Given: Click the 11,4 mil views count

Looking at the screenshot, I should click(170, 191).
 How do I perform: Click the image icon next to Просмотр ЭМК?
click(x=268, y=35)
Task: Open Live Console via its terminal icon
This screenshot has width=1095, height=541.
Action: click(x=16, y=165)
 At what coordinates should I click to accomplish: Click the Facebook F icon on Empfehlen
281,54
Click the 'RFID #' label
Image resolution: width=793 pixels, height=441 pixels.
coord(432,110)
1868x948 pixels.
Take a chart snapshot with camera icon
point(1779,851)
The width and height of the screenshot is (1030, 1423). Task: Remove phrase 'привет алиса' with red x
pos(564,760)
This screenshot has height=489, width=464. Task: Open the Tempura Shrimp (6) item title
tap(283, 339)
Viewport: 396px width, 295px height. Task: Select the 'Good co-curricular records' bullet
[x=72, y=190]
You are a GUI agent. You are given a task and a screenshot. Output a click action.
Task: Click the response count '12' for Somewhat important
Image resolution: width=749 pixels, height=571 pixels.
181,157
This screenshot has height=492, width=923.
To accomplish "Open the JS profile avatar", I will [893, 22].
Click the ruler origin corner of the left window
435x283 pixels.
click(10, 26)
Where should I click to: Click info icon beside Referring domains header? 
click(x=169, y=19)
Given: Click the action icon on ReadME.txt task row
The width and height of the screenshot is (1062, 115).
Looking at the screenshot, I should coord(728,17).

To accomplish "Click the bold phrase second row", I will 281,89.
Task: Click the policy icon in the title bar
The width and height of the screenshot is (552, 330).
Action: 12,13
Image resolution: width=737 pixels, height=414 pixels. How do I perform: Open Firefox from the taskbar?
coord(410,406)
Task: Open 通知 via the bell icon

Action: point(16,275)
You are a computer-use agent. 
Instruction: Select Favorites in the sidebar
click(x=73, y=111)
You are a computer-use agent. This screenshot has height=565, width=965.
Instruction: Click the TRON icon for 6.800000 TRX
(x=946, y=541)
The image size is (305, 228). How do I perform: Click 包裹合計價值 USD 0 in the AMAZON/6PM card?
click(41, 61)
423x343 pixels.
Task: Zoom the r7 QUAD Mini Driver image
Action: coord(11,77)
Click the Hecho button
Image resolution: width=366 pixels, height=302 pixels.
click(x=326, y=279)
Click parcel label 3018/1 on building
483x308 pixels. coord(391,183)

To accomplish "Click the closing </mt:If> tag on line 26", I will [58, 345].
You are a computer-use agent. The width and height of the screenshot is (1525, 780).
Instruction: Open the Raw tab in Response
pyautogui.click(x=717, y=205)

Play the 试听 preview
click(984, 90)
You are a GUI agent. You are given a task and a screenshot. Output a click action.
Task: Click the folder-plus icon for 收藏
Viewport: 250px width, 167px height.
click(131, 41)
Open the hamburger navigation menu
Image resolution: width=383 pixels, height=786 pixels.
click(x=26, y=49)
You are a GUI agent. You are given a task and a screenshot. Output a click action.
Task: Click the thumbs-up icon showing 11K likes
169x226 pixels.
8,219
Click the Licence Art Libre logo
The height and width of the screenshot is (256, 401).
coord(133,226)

### Instruction
Count the lines of the data above that contain the word "should", treating uppercase and lowercase as different. Reply with the number only.

### Exercise result
4